The existing 1-year postemployment cooling-off period for senior executive branch employees would be extended to cover senior personnel in the legislative and judicial branches. (During the cooling-off period, former employees are generally not permitted to contact their former agencies.) Members of Congress and legislative staff would be barred from contacting Members or staff in either House of Congress during the cooling-off period. Compartmentalization rulings would be possible for legislative staff, but not for Members.
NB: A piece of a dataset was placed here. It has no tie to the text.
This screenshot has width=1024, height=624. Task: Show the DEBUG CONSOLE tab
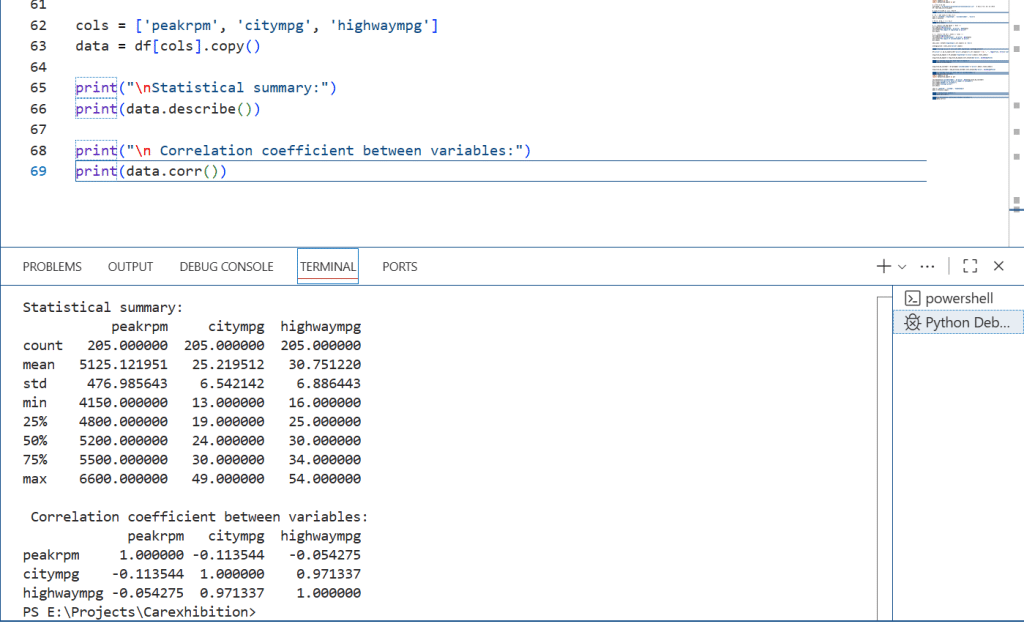[226, 267]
A proposed new provision would limit damaging "side-switching" by Government employees by prohibiting former executive and legislative personnel, for 2 years after leaving the Government, from disclosing specified nonpublic government information, including specified information pertaining to U.S. strategy in international negotiations.

Enforcement and Structure

The independent counsel statute would be extended to cover the Congress. Other changes to the statute would include the selection of an independent counsel from a list of 15 individuals submitted by the Attorney General.

Misdemeanor and civil penalties would be included as sanctions for violations of the criminal conflict-of-interest statutes, while retaining and enhancing felony sanctions for willful violations of these laws.
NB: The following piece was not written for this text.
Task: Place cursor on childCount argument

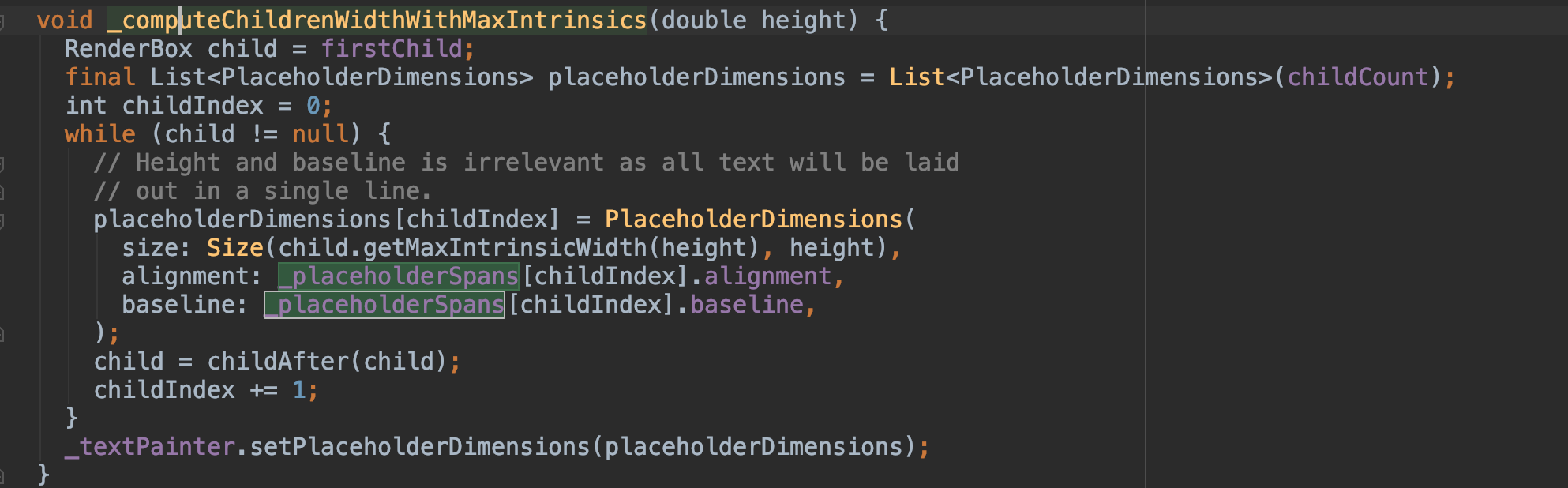Action: click(1357, 77)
The Attorney General would be given authority to seek injunctive relief for violations of these laws, and administrative debarment authority against former Government employees who violate the postemployment restrictions would be expanded.
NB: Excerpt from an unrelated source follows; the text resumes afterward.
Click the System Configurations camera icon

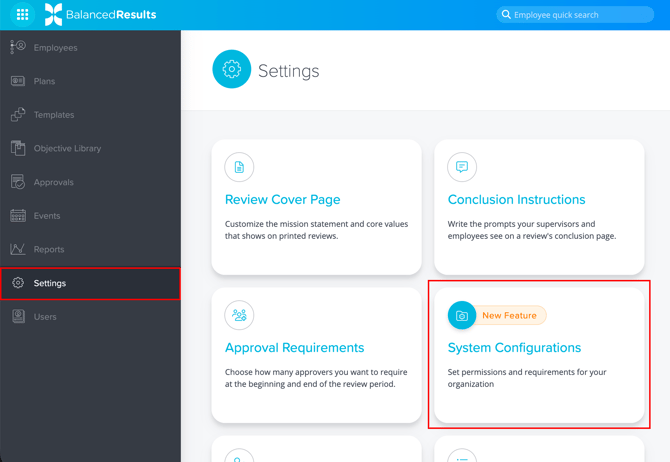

The bill would authorize an exemption from the Federal Advisory Committee Act facilitating the creation of a White House Ethics Council to advise White House and Cabinet officials, in conjunction with the Counsel to the President, on ethics matters.

Campaign Financing

The bill would prohibit the use of excess campaign contributions for personal use and office expenses.

Executive Order

The new Executive order would set forth 14 fundamental principles of ethical conduct for the executive branch.

Full-time noncareer Presidential appointees in the executive branch would be prohibited from receiving any earned income for outside employment during their Presidential appointments.

The Office of Government Ethics would be responsible for administering the order by:

-- Consolidating all executive branch standards of conduct regulations into a single set of regulations, and developing and periodically updating a comprehensive executive branch ethics manual.

-- Issuing regulations (with the concurrence of the Attorney General) interpreting the general statute prohibiting actions in matters in which employees have financial interests (18 U.S.C. 208) and the statute prohibiting supplementation of salaries (18 U.S.C. 209).

-- Issuing regulations (as previously authorized) setting forth a system for nonpublic (confidential) financial reporting for executive branch employees to supplement the public disclosure system.

Agency responsibilities include:

-- Supplementing the standards provided by law, the Executive order, and the comprehensive regulations issued by the Office of Government Ethics. Any supplements must be prepared as addenda to the comprehensive branch-wide regulations, and be approved by the Office of Government Ethics.

-- Consulting with the Office of Government Ethics, where practicable, prior to granting waivers of conflict-of-interest requirements, and providing that office with a copy of any waiver granted.

-- Obtaining approval from the Office of Government Ethics for annual plans for training and awareness activities.

-- Providing mandatory annual training briefings on ethics for all senior officials as well as other designated employees. All Executive Office of the President staff would be included.

-- Assessment of the ethics program in each agency and provision of adequate support, including the use of a separate line item in the budget, where practicable.

The order would provide that the Executive Office of the President may not be compartmentalized for the purpose of the 1-year postemployment cooling-off restriction.

The order reaffirms existing delegations of authority to issue conflict-of-interest waivers for certain Presidential appointees.